Error messages are difficult to do right, and it's one area where (for example) DSL's tend to fall down. You might have a beautiful DSL, and think that it's finished, because you - as the designer - don't make mistakes with it (perhaps because you're really smart; really know the tool; or really haven't used it). Even some fully fledged languages have poor error reporting.
For a grammar specification language (like XML Schema) to do a really good job, it really should also formalize how to specify error messages for that particular grammar. I'm not sure how hard it would be to do this, and I haven't seen any research on it.
An odd thing about XML Schema is that it's not very resilient - when this was supposed to be one of the cool thing about "extensible" XML. The next version is a little better at this. But it sounds like in your case, you wanted to get an error (because there was a real problem), it's just that you couldn't trace where it came from, or what its meaning was in terms of the system. It sounds like a hard problem. BTW: would using JSON or sexps have made this problem any easier? I think it's much deeper than that.
Agreed about errors. A good error-handling design for system X often needs to be nearly as complex as the design of X itself, and more importantly, needs to have the same "shape" as that design; it needs to fit the problem that X solves, speak the "language" that X and the users of X speak. Typically the amount of work involved, and the importance of it, are badly underestimated. Usually people work on what they think of as the cool parts and neglect the rest. (This is the reason DSL error handling tends to suck.) Maybe they try to hack the rest in later. By then it's much harder -- you have to rework the kernel to allow for the right kind of hooks into it so your error messages can have enough meaning. The advent of exceptions, by the way, was a huge step backward in this respect. It made it easy to just toss the whole problem up the stack, metaphorically and literally!
Getting back to XML... it's unsurprising that XML Schema isn't resilient. It's one of the most rigid technologies I've ever seen. Rigidity gets brittle as complexity grows. The error-handling fiasco of XML Schema isn't an accident. It's revealing of a core problem. Don't think you can sidestep the issue just by saying, well it's hard. :)
Would using JSON or sexps have made this problem any easier?
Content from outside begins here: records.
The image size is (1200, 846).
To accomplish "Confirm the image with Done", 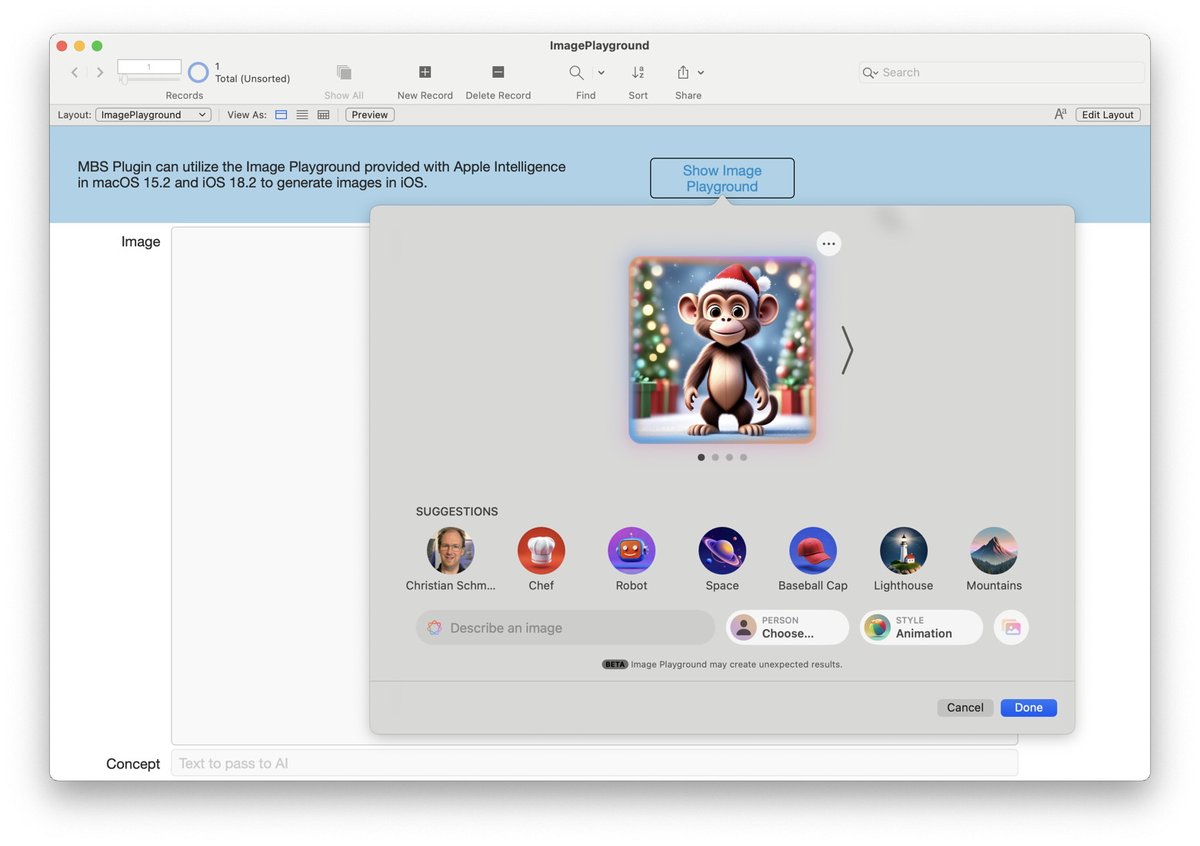I will [x=1028, y=707].
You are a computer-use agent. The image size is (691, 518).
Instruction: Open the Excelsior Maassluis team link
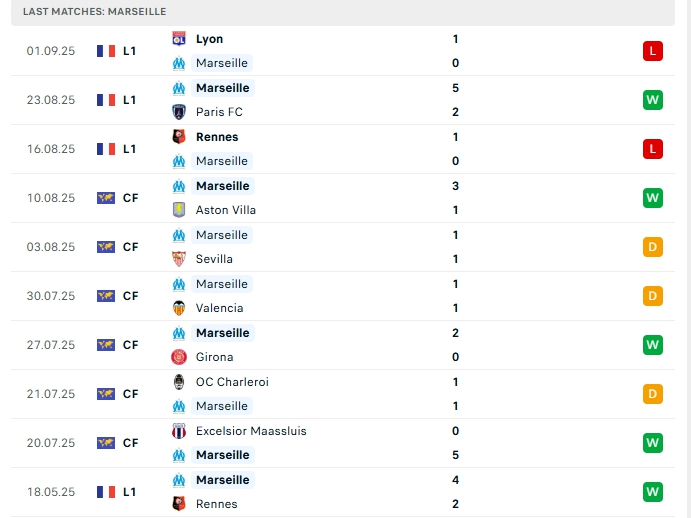tap(251, 431)
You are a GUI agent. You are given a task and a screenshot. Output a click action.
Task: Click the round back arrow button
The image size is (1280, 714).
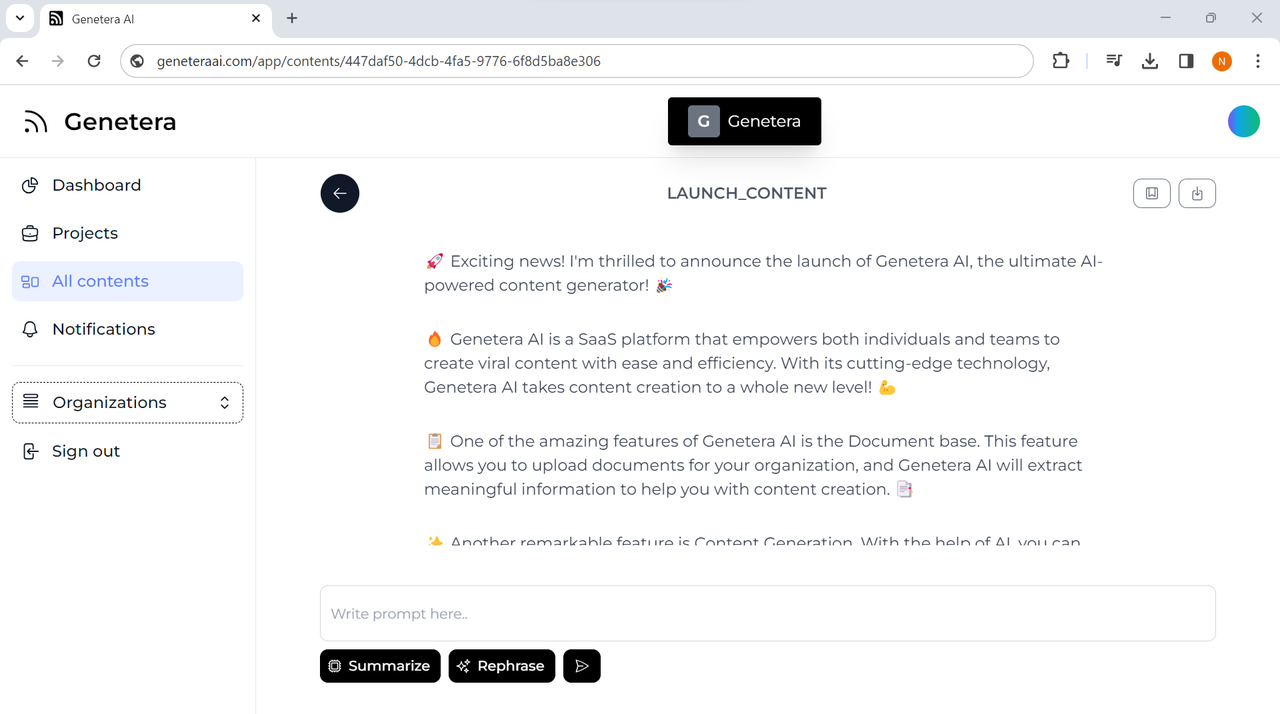340,193
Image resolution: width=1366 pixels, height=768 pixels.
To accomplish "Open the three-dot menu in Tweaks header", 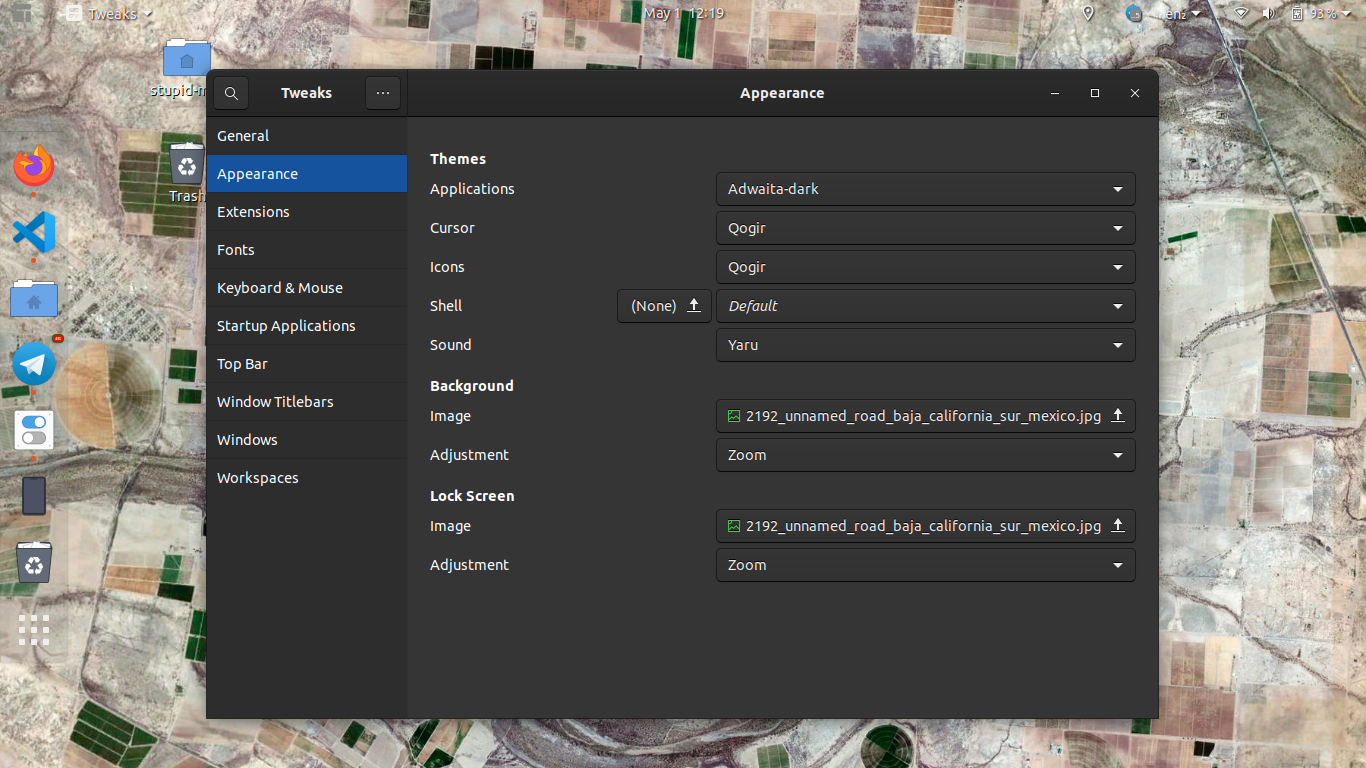I will click(x=383, y=93).
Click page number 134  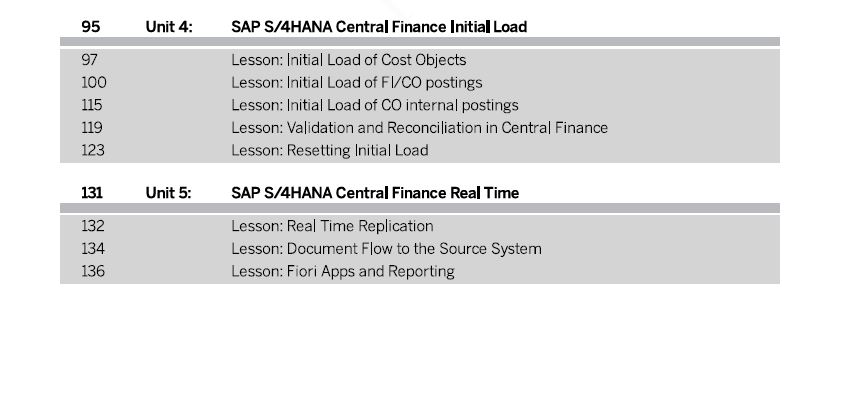tap(93, 249)
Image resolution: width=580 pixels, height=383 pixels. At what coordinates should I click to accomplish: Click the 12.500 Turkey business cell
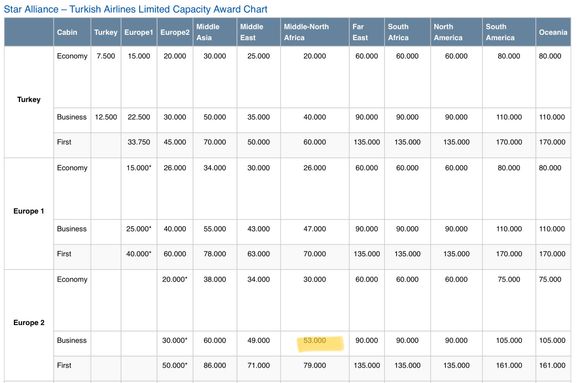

Sure. I've done it both ways, there's no comparison. It's not the data format alone that makes the difference, but the programming and thinking style that the format enables. These structures are malleable where XML is not. Malleability allows you to use a structure in related-but-different ways, which is what error handling requires (a base behavior and an error-handling one). It also makes it far easier to develop these things incrementally instead of having to design them up front. So this is far from the only problem they make easier.
With malleability, I think you're talking about low-level control, where you work directly in terms of the data structures that will be serialized as JSON. You might be translating between the domain data structures and the JSON structure; or they might appear direction as JSON. This is malleable in that you tweak it however you want; and it's simple in that you have direct access to everything. You can do validation in the same way. If something goes wrong, you have all the information available to deal with it as you see fit.
The wire format doesn't affect this approach - it could be JSON or XML. However, JSON and data structures maps cleanly, because it's an object format already. To do the same thing with XML requires an extra level, and you get a meta-format like xmlrpc, which is pretty ugly.
So I think you're talking about a kind of object serialization, with object-to-object data binding.
XML Schema is an attempt to factor out the grammar of the data structures, so that they can be checked automatically, and other grammar-based tasks can be automated. I think this is a worthy quest, succeed or fail. One specific failing we discussed was error messages.
I'm trying to grasp your point of view, and presenting what I think it is, so you tell me if I got it right or not (assuming you see this reply).
Incidentally, I was just parsing some XML Schema documents, and the error messages were more helpful than I expected - it gave the rule of the grammar that was causing problems. However, this rule looked like it was taken from the English specification of XML Schema, when it could be (and should be) automatically inferred from the machine readable version of the grammar (i.e. the XML Schema for XML Schema documents).
Interesting, thanks. Would you say this "malleability" issue would be addressed if the XML could be bound (databinding) to arbitrarily different object structures?
BTW: I meant that specific problem you mentioned (which was a non-conforming xml document) - how would JSON/sexps make that specific one easier to solve?
For a grammar specification language (like XML Schema) to do a really good job, it really should also formalize how to specify error messages for that particular grammar. I'm not sure how hard it would be to do this, and I haven't seen any research on it.
An odd thing about XML Schema is that it's not very resilient - when this was supposed to be one of the cool thing about "extensible" XML. The next version is a little better at this. But it sounds like in your case, you wanted to get an error (because there was a real problem), it's just that you couldn't trace where it came from, or what its meaning was in terms of the system. It sounds like a hard problem. BTW: would using JSON or sexps have made this problem any easier? I think it's much deeper than that.